[Opening Given records section]

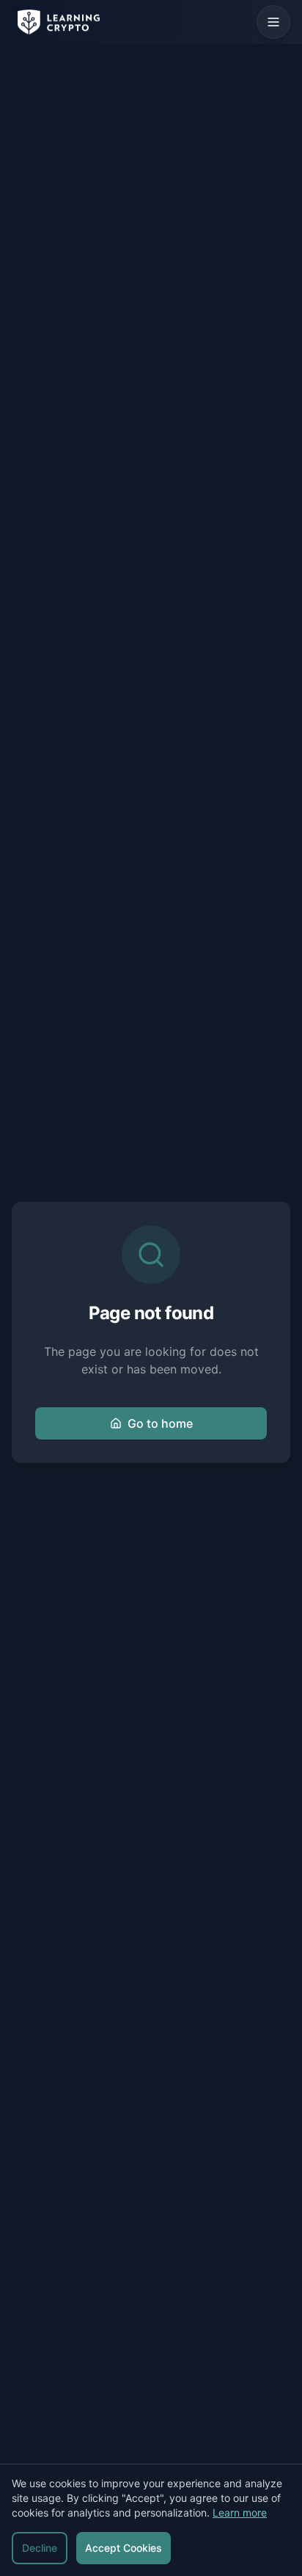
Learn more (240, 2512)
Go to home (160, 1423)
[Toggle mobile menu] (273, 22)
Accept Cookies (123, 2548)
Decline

[Closing Given records section]

[Directions]: The full data, repeated exactly and stripped of its pictures, is the expected answer.

[Reply to the exercise]:
Learn more (240, 2512)
Go to home (160, 1423)
[Toggle mobile menu] (273, 22)
Accept Cookies (123, 2548)
Decline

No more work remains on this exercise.